Ceux qui restent, ce sont les plus tarés, les plus idiots et les plus crétins. Ils se marient entre eux et ils en refont des pires. Je vous accorde que la démonstration, énoncée avec la fougue et la verve inhérente à la faconde méridionale, même si elle ne péchait pas par excès de charité sociologique, ne manquait pas de panache et de persuasion. De plus, il n’était pas rare d’entendre un agriculteur dire : Bébert, lui, il n’aime pas trop l’école. Le soir, quand il rentre, il n’a pas envie de faire ses devoirs. Il préfère aller à l’étable pour voir les vaches. Alors, c’est lui qui reprendra la ferme. Les autres, ils trouveront bien autre chose.

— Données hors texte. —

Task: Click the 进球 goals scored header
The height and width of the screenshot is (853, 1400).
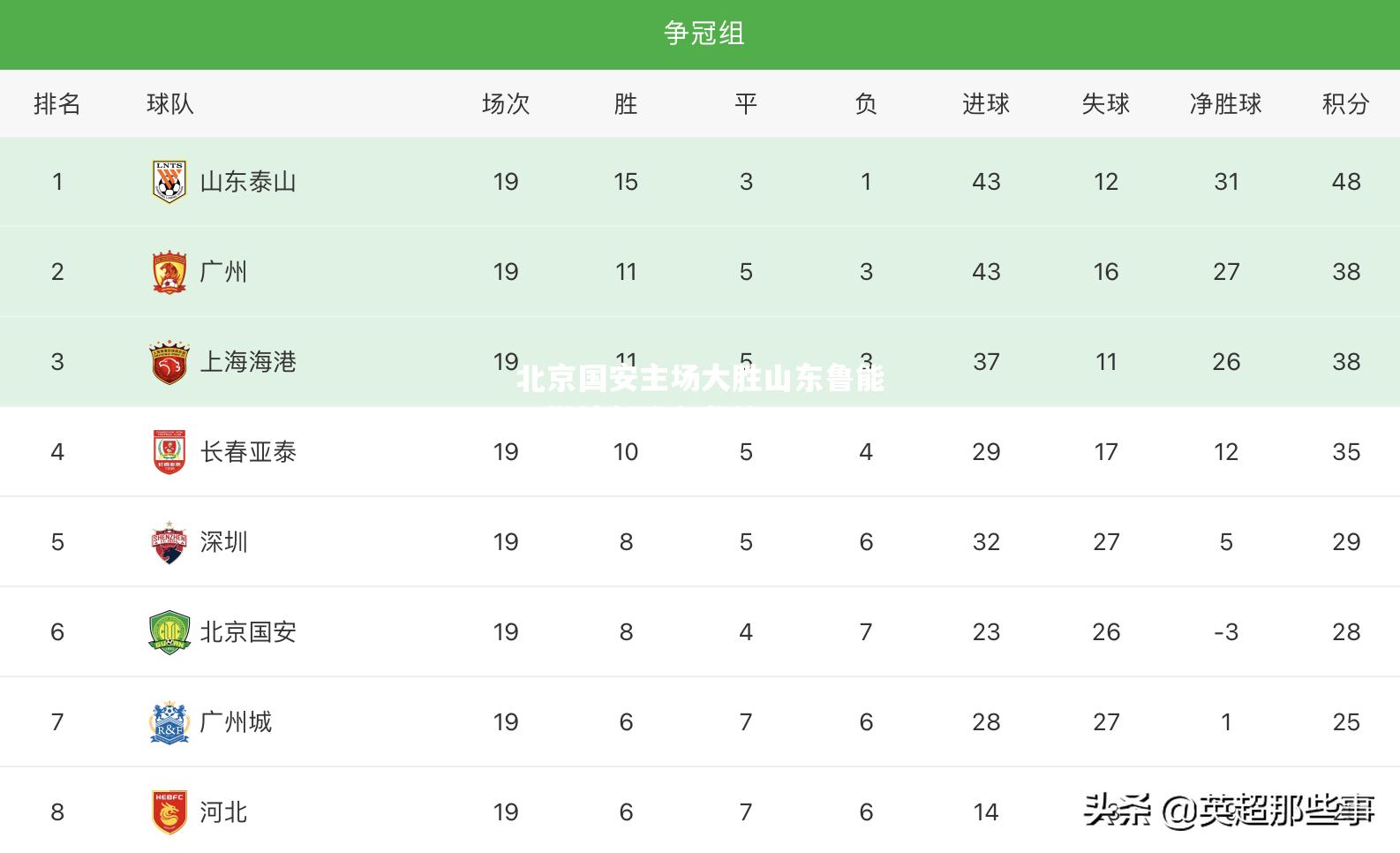Action: (986, 104)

Pour ce qui est des émigrants qui partent au loin pour fuir une misère économique et aussi une misère morale, on se trouve assez, et à une plus grande échelle, dans une situation comparable. Ceux qui partent, ce sont les plus entreprenants, les plus dynamiques, ceux qui rêvent le plus d’une vie meilleure irréalisable chez eux. Combien de jeunes gens, nantis d’un baccalauréat local ou d’un diplôme équivalent arrivent en Occident avec l’espoir fabuleux d’acquérir des connaissances importantes pour en faire profiter les compatriotes qui, finalement, ne repartent jamais parce qu’ils ont compris que les techniques qu’ils ont si chèrement étudiées sont, à cause du manque d’infrastructures et à cause de la corruption, inapplicables chez eux ?

Il s’en suit donc que si les immigrants, par leur nombre, posent des problèmes graves dans le pays où ils arrivent, les émigrants, en posent de non moins sérieux dans le pays d’où ils partent en le vidant de sa sève la plus nourricière et la plus riche. L’émigration massive prive les pays du tiers monde de ses bras les plus vigoureux, de ses intelligences les plus vives et de ses combativités les plus drastiquement volontaristes.

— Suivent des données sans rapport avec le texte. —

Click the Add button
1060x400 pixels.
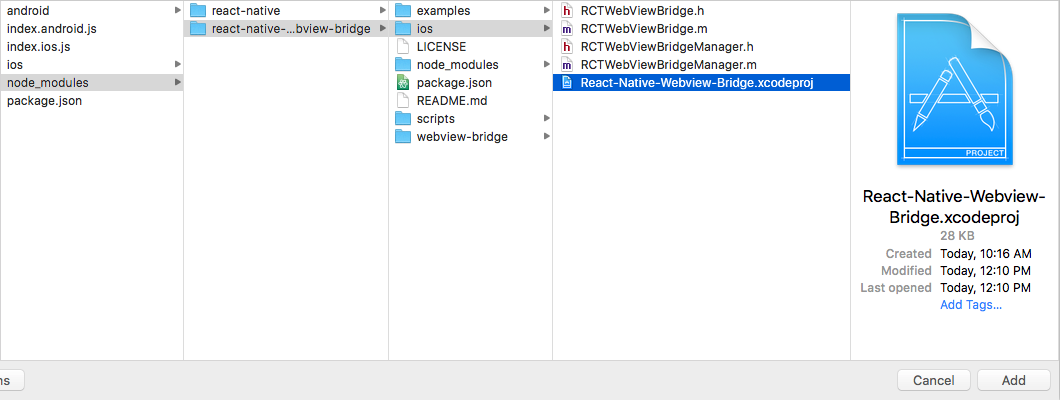(x=1013, y=380)
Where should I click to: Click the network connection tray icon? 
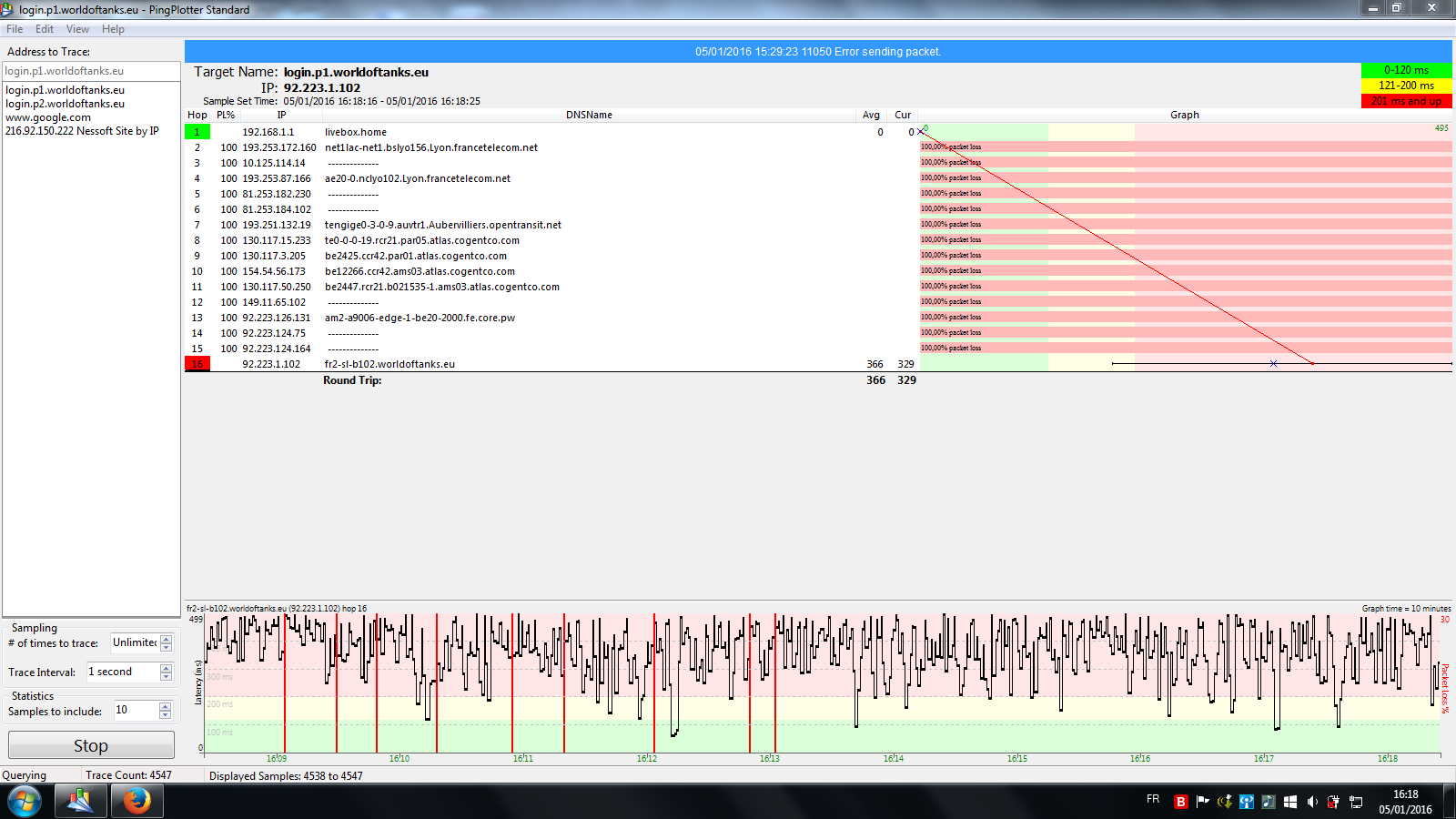coord(1355,802)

Nous pouvons donc conclure que ce qui est grave, ce ne sont pas les phénomènes d’émigration et d’immigration, mais leur importance, leur volume. Un migrant qui quitte l’Italie pour l’Espagne, c’est négligeable. Nous avons même vu que cela peut être bénéfique. En revanche, un million d’Italiens qui partent pour l’Espagne, c’est une tragédie des deux côtés.

 C’est amusant, cela rejoint une notion caractéristique des religions de l’Inde qui dérivent des Védas. Il y a une notion dans l’indouisme  qui concerne l’équilibre du monde. Cela s’appelle le dharma. Tout bon hindouiste (et pratiquant des différentes religions dérivant de la même origine) a pour soucis permanent de préserver le dharma. D’abonder dans son sens et de le promouvoir. Il faut préserver et renforcer l’équilibre du monde : le dharma.

Or, il se trouve que des migrations massives et unilatérales ont pour résultat de créer un déséquilibre, de rompre le dharma. C’est vrai, ça. En fait, si un million d’Italiens partent s’installer en Espagne mais que dans le même temps, un million d’Espagnols font le voyage inverse et partent pour l’Italie, cela ne devrait pas poser de problème majeur. Je ne dis pas que ce serait simple, mais en tous cas, beaucoup moins compliqué à gérer. Les choses s’équilibrent. Le dharma est respecté.

Avec tout ce que nous avons dit, il va de soi que la question est préoccupante. Nous vivons dans une situation de déséquilibre.

Notre réflexion va donc devoir porter sur les moyens de rétablir l’harmonie du monde.

Vous vous rendez compte ? Rétablir le dharma. Cela justifierait d’échapper à la transmigration de l’âme et de mériter d’entrer dans le Nirvâna de Brahma. Cela vaut le coup d’essayer ! Non ?

 

 

Et si nous parlions des problèmes de migration ? V

 

 

Nous avons dit que les migrations massives et unilatérales entraînaient des complications et des déséquilibres sociologiques graves, tant pour les pays de départ que pour les pays d’arrivée. Il serait donc pertinent de savoir contrôler ces flux. 

Il faut bien, et je le réitère, que les deux caractéristiques soient réunies pour créer des situations de déséquilibre. En effet si une migration est unilatérale mais pas massive, c’est négligeable et si une migration est massive mais bilatérale, l’équilibre est maintenu, même si des problèmes annexes ne sont pas sans importance.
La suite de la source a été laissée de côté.